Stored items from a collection
□ □ □

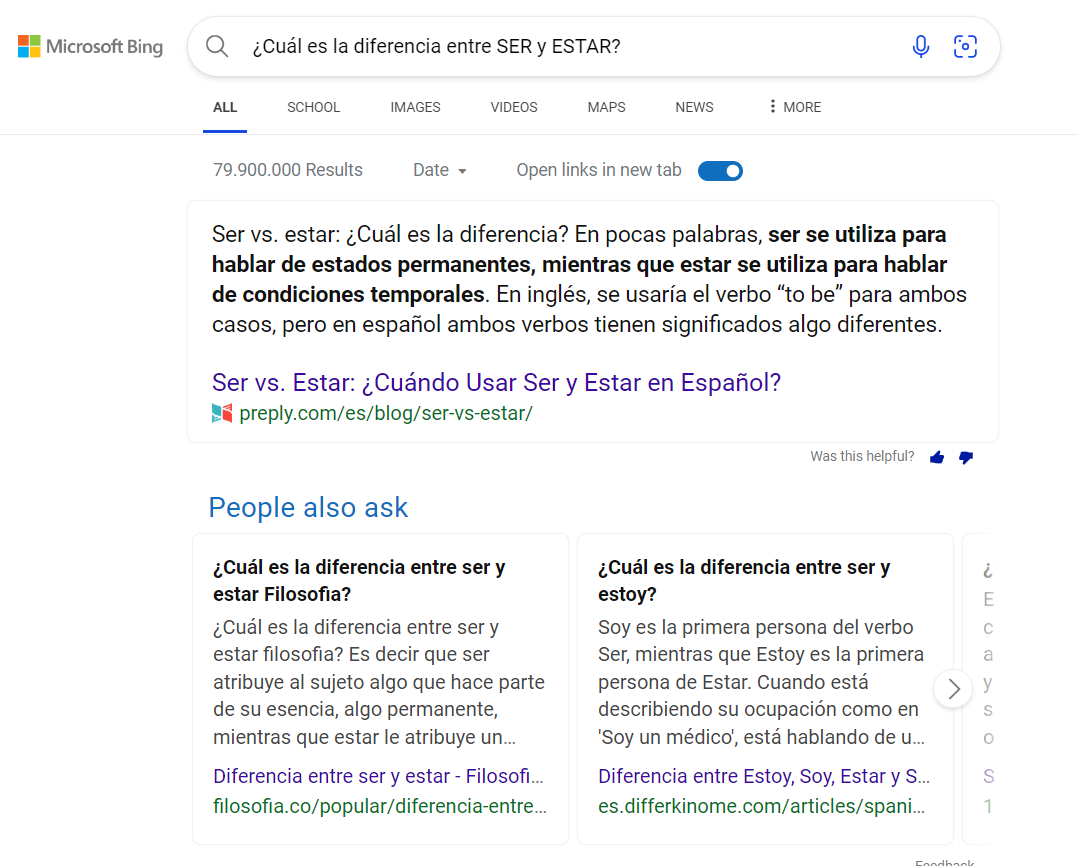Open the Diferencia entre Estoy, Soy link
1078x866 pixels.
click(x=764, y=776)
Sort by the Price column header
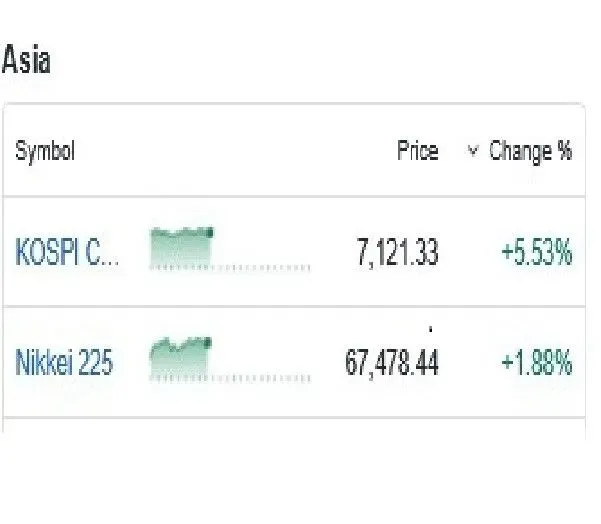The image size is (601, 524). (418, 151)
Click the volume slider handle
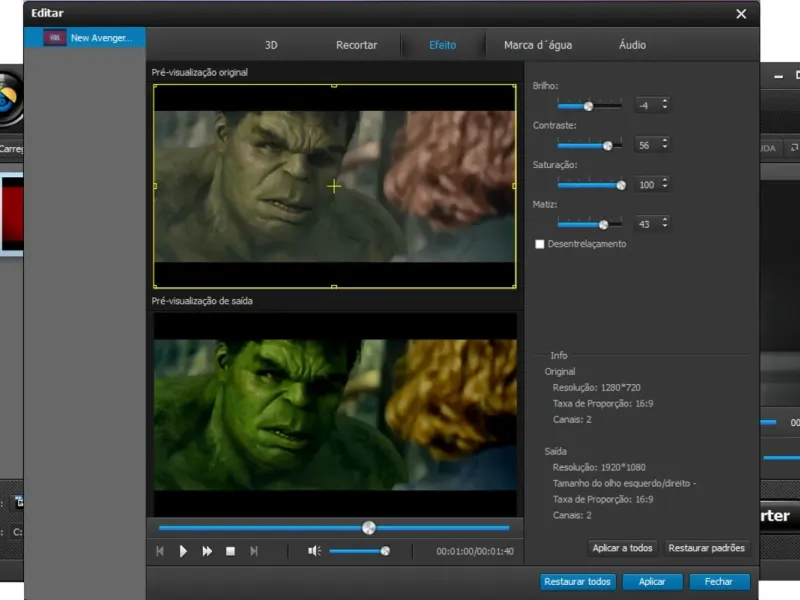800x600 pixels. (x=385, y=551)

□ □ □

Your reply should give again exactly the lines from the one with "Sort by the Price column header" through the last line of the data, with both ends included and pictures left out.

Sort by the Price column header
The image size is (601, 524). (418, 151)
Click the volume slider handle
800x600 pixels. (x=385, y=551)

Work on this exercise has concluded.